Le président américain n'a pas précisé à quel événement il faisait référence, mais le Pentagone a confirmé à l'AFP dans un communiqué un incident remontant au 13 avril près de Clint, au Texas, lors duquel une demi-douzaine de soldats mexicains ont braqué deux soldats américains qui se trouvaient dans un véhicule banalisé, et désarmé l'un d'entre eux.

"Les militaires mexicains ont cru que les soldats américains se trouvaient au sud de la frontière", mais ces derniers "se trouvaient bien sur le territoire américain", a assuré l'armée américaine dans son communiqué.

"Après une brève discussion entre les soldats des deux pays, les militaires mexicains ont quitté la zone", a ajouté le commandement pour l'Amérique du Nord (Northcom), soulignant que ses hommes avaient "suivi tous les protocoles et procédures appropriés".

Le président mexicain Andres Manuel Lopez Obrador a tenté de calmer le jeu en assurant que son pays n'avait pas l'intention de "se battre" avec les Etats-Unis.

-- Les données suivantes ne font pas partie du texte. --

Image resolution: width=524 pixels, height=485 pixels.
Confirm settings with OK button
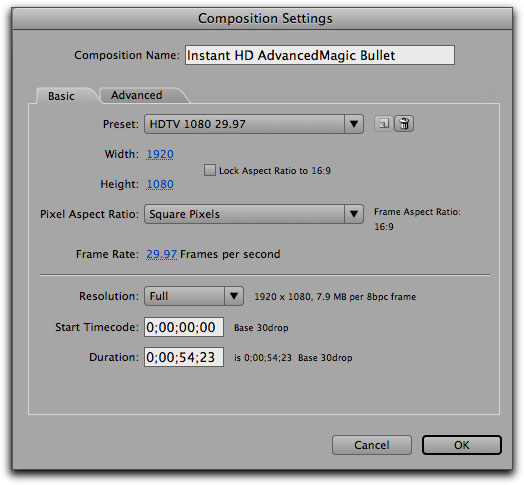pos(462,445)
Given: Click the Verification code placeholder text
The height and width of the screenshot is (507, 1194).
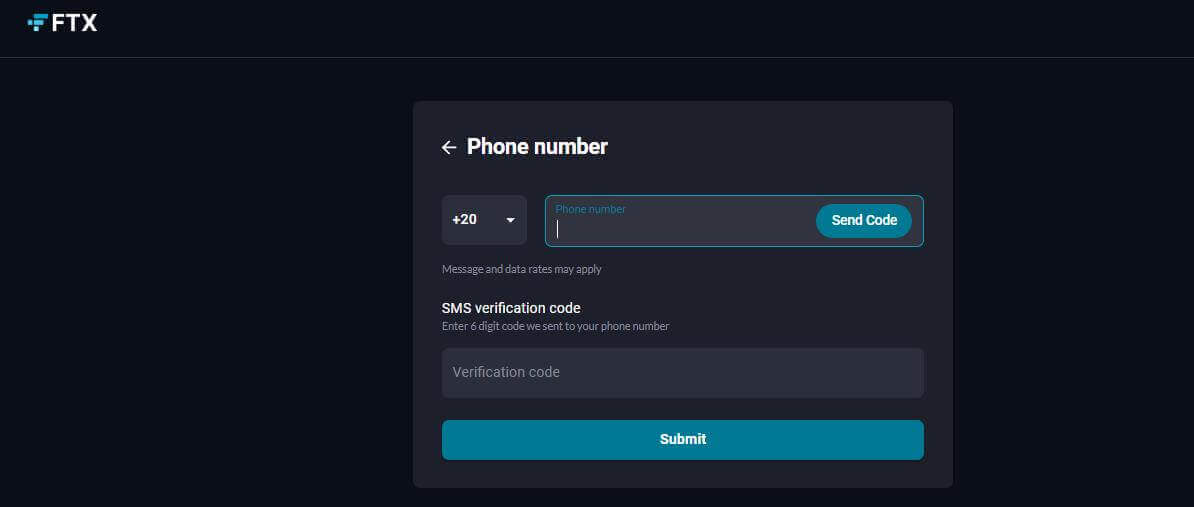Looking at the screenshot, I should (x=506, y=372).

"Nous allons analyser cet incident, nous allons prendre en compte ce qu'il signale et nous allons agir en conformité avec la loi dans le cadre de notre souveraineté", a-t-il déclaré au cours de son point de presse quotidien.

- "Provocation" -

"Nous, nous n'allons pas tomber dans une quelconque provocation", a ajouté le président mexicain. "Le plus important, c'est lui dire (à M. Trump) que nous n'allons pas nous battre avec le gouvernement des Etats-Unis que nous voulons une relation de respect mutuel et de coopération pour le développement".

Donald Trump, qui a fait de la lutte contre l'immigration illégale l'un des fers de lance de sa présidence, a par ailleurs évoqué sur Twitter "une très grosse caravane de 20.000 personnes" se déplaçant au Mexique en direction des Etats-Unis.

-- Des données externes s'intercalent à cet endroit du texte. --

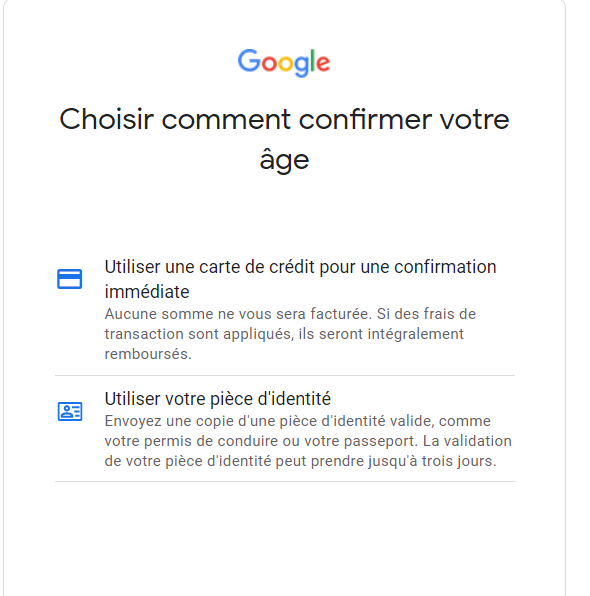
Task: Click the green letter l in Google logo
Action: click(x=312, y=60)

"Le Mexique en a réduit la taille, mais elle continue de progresser. Le Mexique doit arrêter ce qu'il en reste ou nous serons contraints de fermer cette portion de la frontière et d'envoyer l'armée. Les coyotes et les cartels ont des armes !", a-t-il mis en garde.

Son homologue mexicain souhaite freiner le flux de migrants traversant le Mexique vers le nord, afin notamment de garantir leur sécurité.

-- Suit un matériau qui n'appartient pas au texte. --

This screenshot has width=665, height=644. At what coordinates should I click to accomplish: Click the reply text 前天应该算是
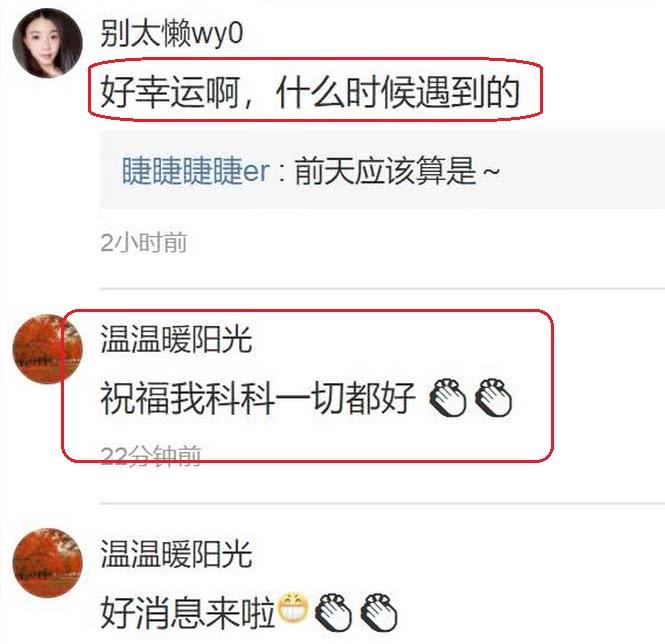click(x=384, y=171)
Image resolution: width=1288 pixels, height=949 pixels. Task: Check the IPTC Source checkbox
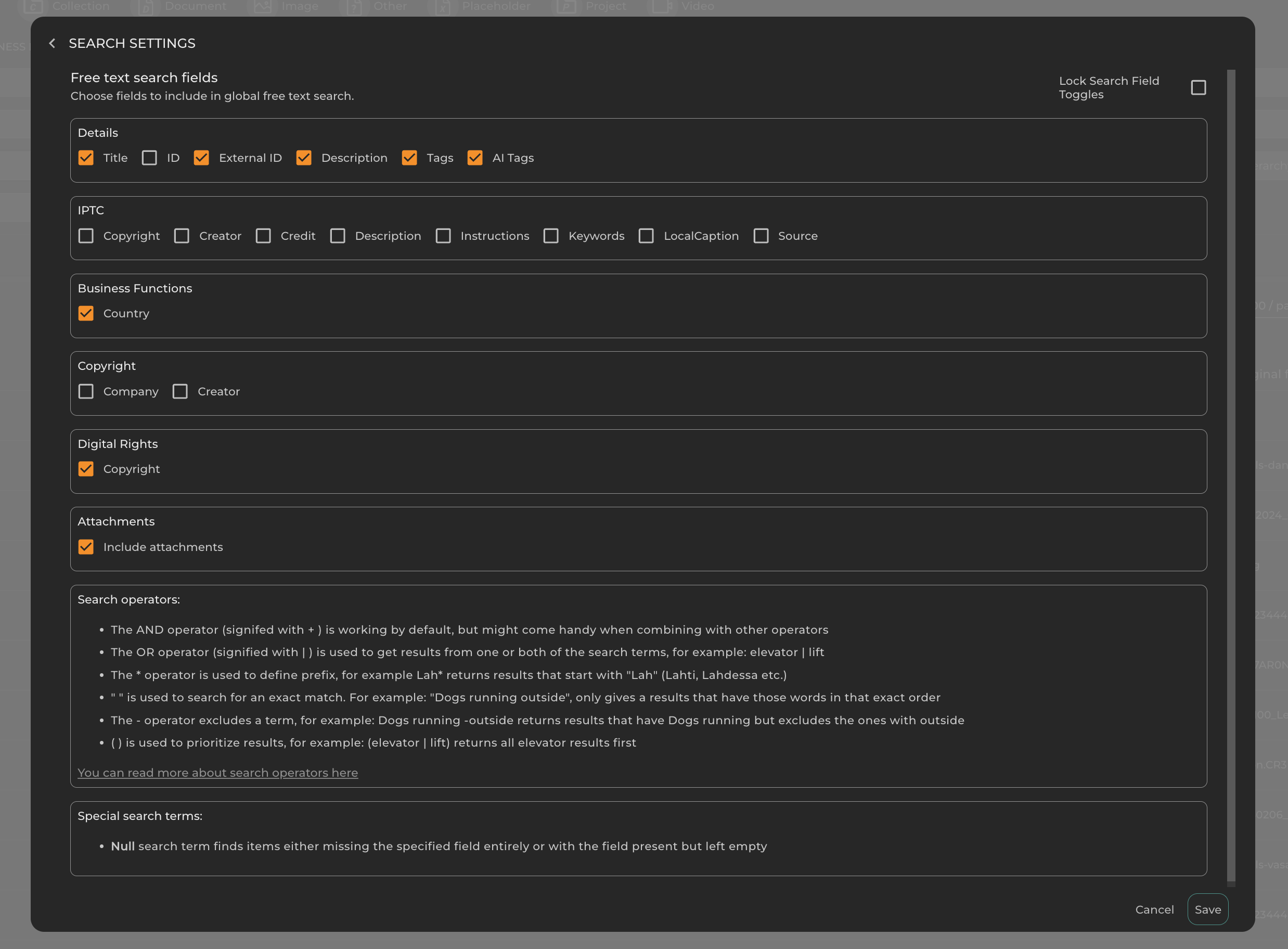(x=761, y=236)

Depuis plusieurs semaines, les autorités mexicaines proposent aux migrants qui entrent sur leur territoire un visa humanitaire d'un an limité aux seuls Etats du sud du pays, qui remplace peu à peu les visas humanitaires qui leur permettaient jusqu'alors de circuler librement dans tout le pays.

S'ils progressent vers le nord, les migrants détenteurs de ce nouveau visa s'exposent désormais à une expulsion du territoire mexicain.

M. Trump a salué dans un autre tweet "le travail formidable" réalisé par la police aux frontières américaine. "Elle a déjà interpellé plus de 418.000 migrants clandestins cette année, beaucoup plus que l'an dernier" à la même époque, s'est-il félicité.

Depuis octobre, plusieurs milliers de migrants d'Amérique centrale organisés en caravanes ont traversé le Mexique dans l'espoir d'entrer aux Etats-Unis.

Quelque 2.900 militaires américains d'active sont actuellement déployés le long de la frontière sud, ainsi que 2.000 réservistes.

"Il y a toujours eu des militaires armés chargés de la sécurité des troupes", a indiqué à l'AFP un responsable du Pentagone, sans préciser la proportion de militaires portant une arme au sein de la force américaine, surtout chargée de renforcer la frontière par des rouleaux de barbelés ou des systèmes de surveillance électronique.